Arquette told the Star : “I could hear Luke but I couldn’t see him, ” Arquette told the Star. “I said : ‘Luke is it pumping ? ’ because I was worried I was bleeding out and he said : ‘No it’s not pumping. ’ I knew at that point I wasn’t dying immediately, I could try to finish the match. ”
Arquette has had a lifelong love affair with wrestling, which is traced in a new documentary, “You Cannot Kill David Arquette. ” The film tells of how Arquette has spent the past two decades trying to earn back the respect of the wrestling world — after he won the 2000 World Championship Wrestling heavyweight title as a publicity stunt for his movie “Ready to Rumble. ”
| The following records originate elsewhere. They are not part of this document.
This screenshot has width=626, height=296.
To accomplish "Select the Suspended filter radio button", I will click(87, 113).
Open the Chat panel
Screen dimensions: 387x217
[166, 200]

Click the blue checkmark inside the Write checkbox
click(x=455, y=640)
In those years, the 49-year-old Arquette has battled heart problems and drug addiction. After the Gage match, Arquette’s wife, Christine, told him : “I just feel like you want to die, ” the actor recalled.
“I don’t want to die but life is painful, ” Arquette told the Star. “If you have addiction issues like I do there’s an element in the back of your head that the addict is literally trying to kill you. You have to find ways to deal with it so you don’t continue to kill yourself, either slowly or quickly. ”
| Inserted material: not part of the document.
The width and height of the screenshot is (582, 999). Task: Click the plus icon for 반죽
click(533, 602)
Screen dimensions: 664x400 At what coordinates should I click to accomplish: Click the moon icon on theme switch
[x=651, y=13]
For Arquette, wrestling helped him deal with the deaths of Luke Perry, a close friend who died of a stroke, and his transgender sister, Alexis, who died of a heart attack.
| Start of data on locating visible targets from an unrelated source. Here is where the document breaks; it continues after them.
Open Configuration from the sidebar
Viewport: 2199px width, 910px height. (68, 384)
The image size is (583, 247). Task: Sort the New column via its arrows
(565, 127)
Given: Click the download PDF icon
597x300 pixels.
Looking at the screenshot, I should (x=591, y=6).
“Losing someone is really painful but a few things have happened to make me feel we are all much more connected, ” Arquette said. “For wrestling, you shave everything and at one point I was looking at my arms and it was like I was looking at Alexis’ arms, as being transgender she would shave them… For a deuxième it was like I was looking through Alexis’ eyes… I think we’re a lot more connected than any of us know. ”
Through the film, Arquette has finally learned to accept himself. “I accomplished what I set out to do, ” Arquette told the Star. “I wanted to prove I could be a wrestler. And through this whole experience, I figured out – and it’s ironic – I need to stop beating myself up. I had to stop attacking myself and be kind to myself, as corny as it sounds.